The area around Ursa Major at first glance to be rather unpopulated compared to other parts of the sky.
Just put a telescope to your eye and look around, even binoculars and dark skies can reveal quite a bit. Binoculars? Sure, take a look at each of the stars of Ursa Major, bet you find a binary system and possibly you can find it with no help at all — hint. I can’t from here owing to a bit more light pollution, with binoculars it’s no problem.
Anyway if you have a telescope have a look and enjoy!

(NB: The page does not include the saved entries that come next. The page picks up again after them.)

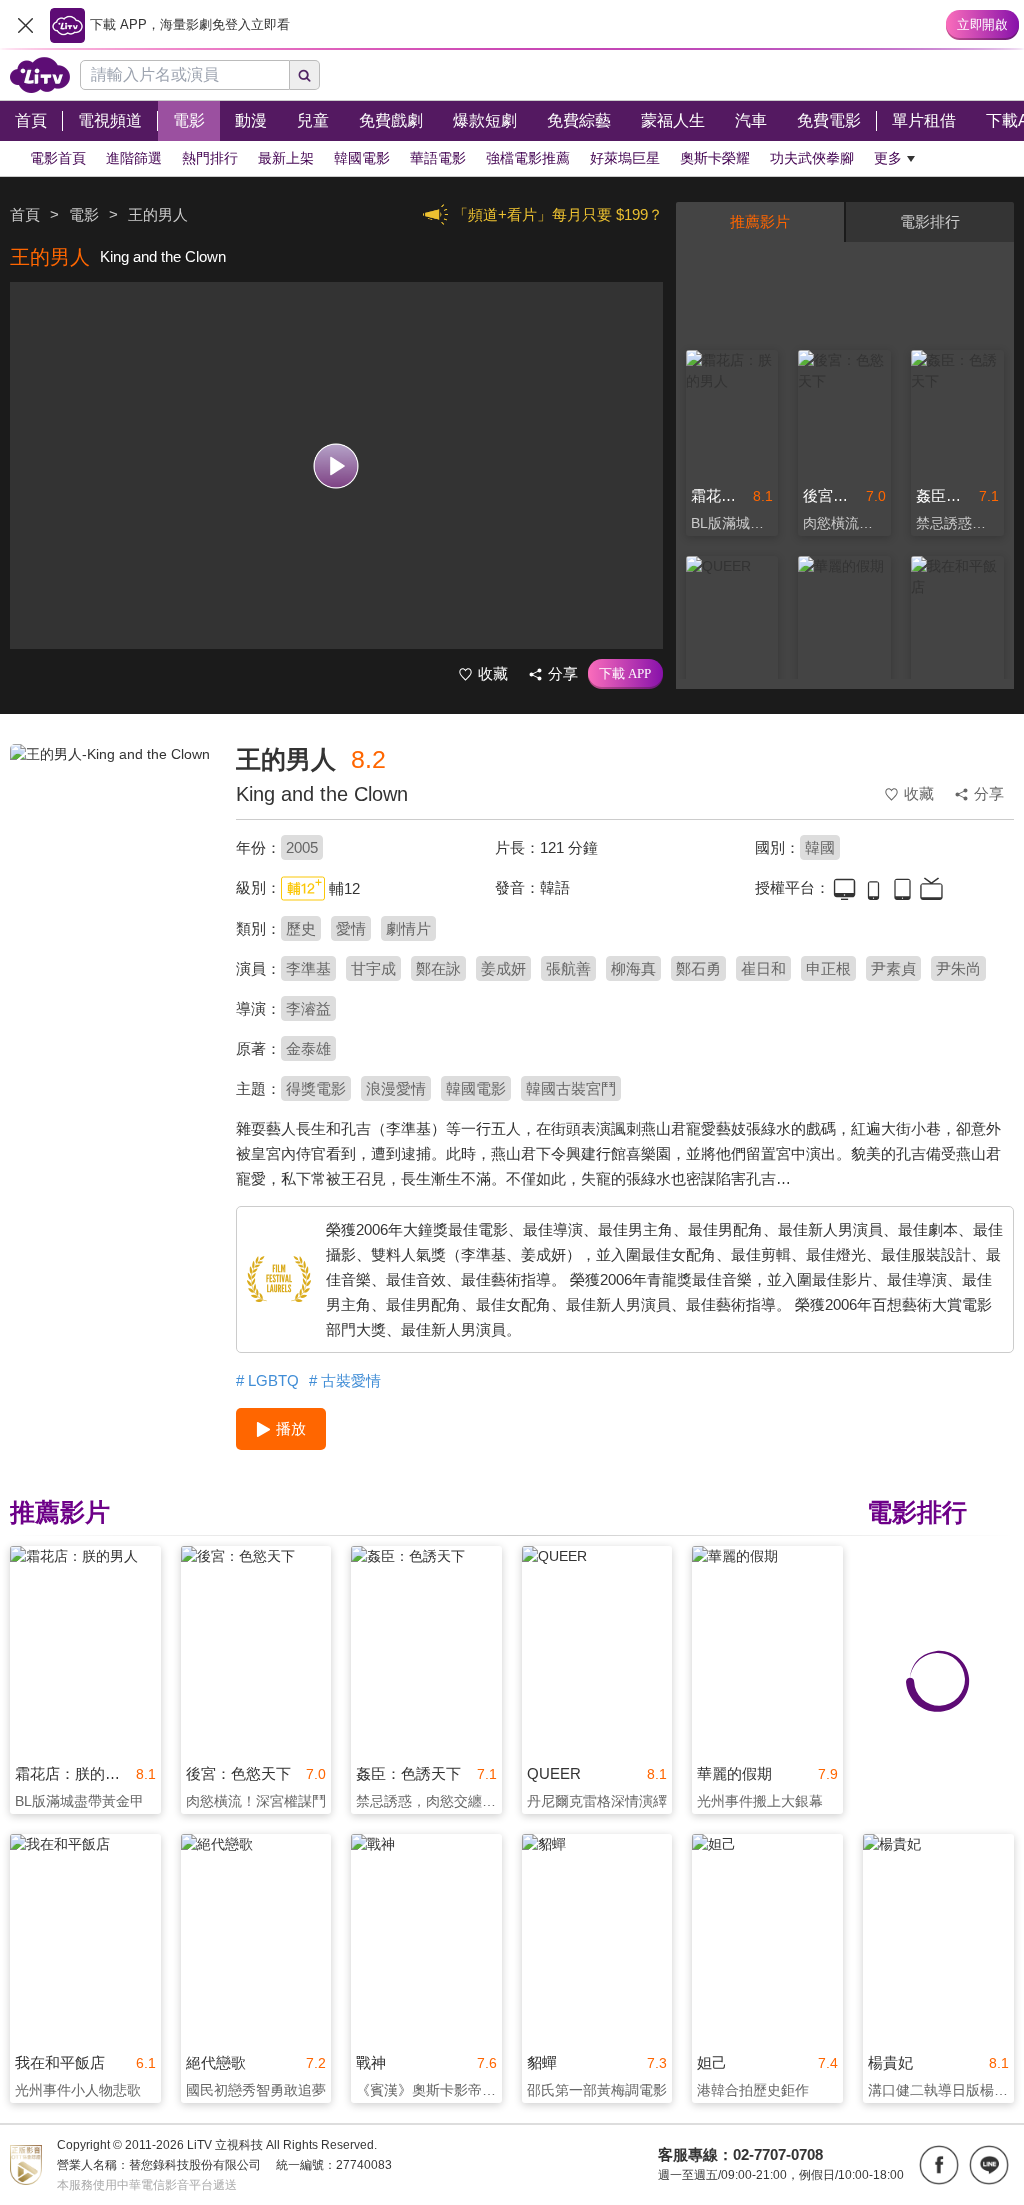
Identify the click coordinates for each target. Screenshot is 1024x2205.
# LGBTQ (267, 1380)
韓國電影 (476, 1088)
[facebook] (939, 2165)
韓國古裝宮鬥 (571, 1088)
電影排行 (930, 221)
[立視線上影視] (40, 75)
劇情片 (408, 928)
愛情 (351, 928)
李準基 (308, 968)
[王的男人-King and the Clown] (110, 886)
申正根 (828, 968)
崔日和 (763, 968)
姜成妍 (503, 968)
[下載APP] (625, 674)
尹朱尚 (958, 968)
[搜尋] (305, 75)
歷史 (301, 928)
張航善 (568, 968)
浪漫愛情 (396, 1088)
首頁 (25, 214)
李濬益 (308, 1008)
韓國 (820, 847)
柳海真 (633, 968)
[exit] (25, 25)
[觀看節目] (336, 465)
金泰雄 (308, 1048)
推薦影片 (760, 221)
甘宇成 (373, 968)
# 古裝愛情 (345, 1380)
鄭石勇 (698, 968)
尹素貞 (893, 968)
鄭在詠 (438, 968)
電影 (84, 214)
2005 (302, 847)
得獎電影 (316, 1088)
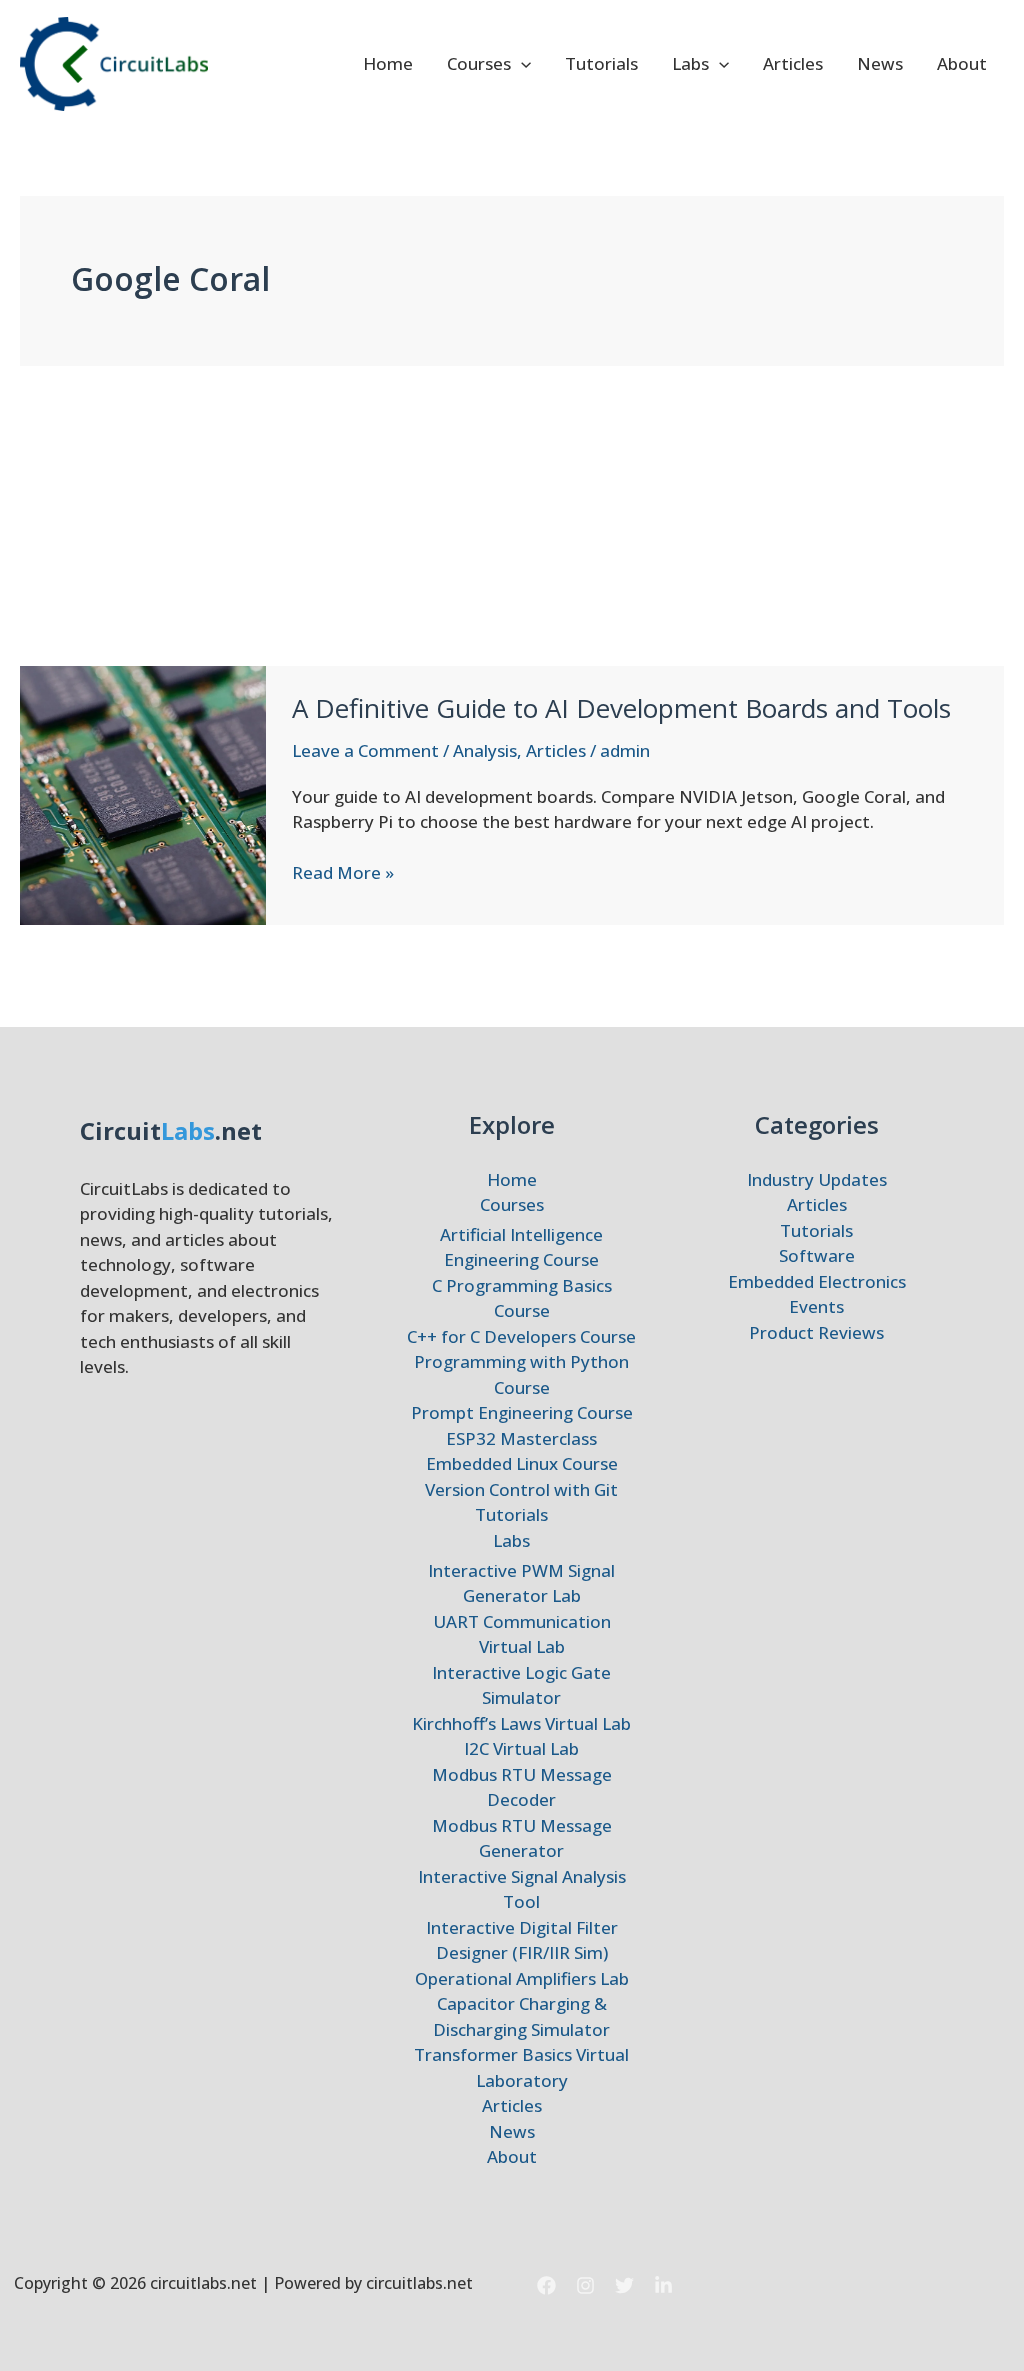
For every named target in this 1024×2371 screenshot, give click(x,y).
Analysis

ESA: Galaxies come in many shapes and sizes. One of the key galaxy types we see in the Universe is the spiral galaxy, as demonstrated in an especially beautiful way by the subject of this Hubble Picture of the Week, NGC 2985. NGC 2985 lies roughly over 70 million light years from the Solar System in the constellation of Ursa Major (The Great Bear).
The intricate, near-perfect symmetry on display here reveals the incredible complexity of NGC 2985. Multiple tightly-wound spiral arms widen as they whorl outward from the galaxy’s bright core, slowly fading and dissipating until these majestic structures disappear into the emptiness of intergalactic space, bringing a beautiful end to their starry splendour.
Over aeons, spiral galaxies tend to run into other galaxies, often resulting in mergers. These coalescing events scramble the winding structures of the original galaxies, smoothing and rounding their shape. These objects possess a beauty all their own, distinct from the spiral galaxies from whence they came.